= Aim of the task =
Change "screenshot" to "screen capture" throughout the items below and give them again, with everything else left the same.

[Entries pointing to words and elements]
- - - - -
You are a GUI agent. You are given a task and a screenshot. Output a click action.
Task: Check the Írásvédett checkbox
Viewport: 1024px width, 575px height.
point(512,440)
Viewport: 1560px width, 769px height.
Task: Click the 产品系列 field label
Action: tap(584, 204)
- - - - -
= Final answer =
You are a GUI agent. You are given a task and a screen capture. Output a click action.
Task: Check the Írásvédett checkbox
Viewport: 1024px width, 575px height.
point(512,440)
Viewport: 1560px width, 769px height.
Task: Click the 产品系列 field label
Action: tap(584, 204)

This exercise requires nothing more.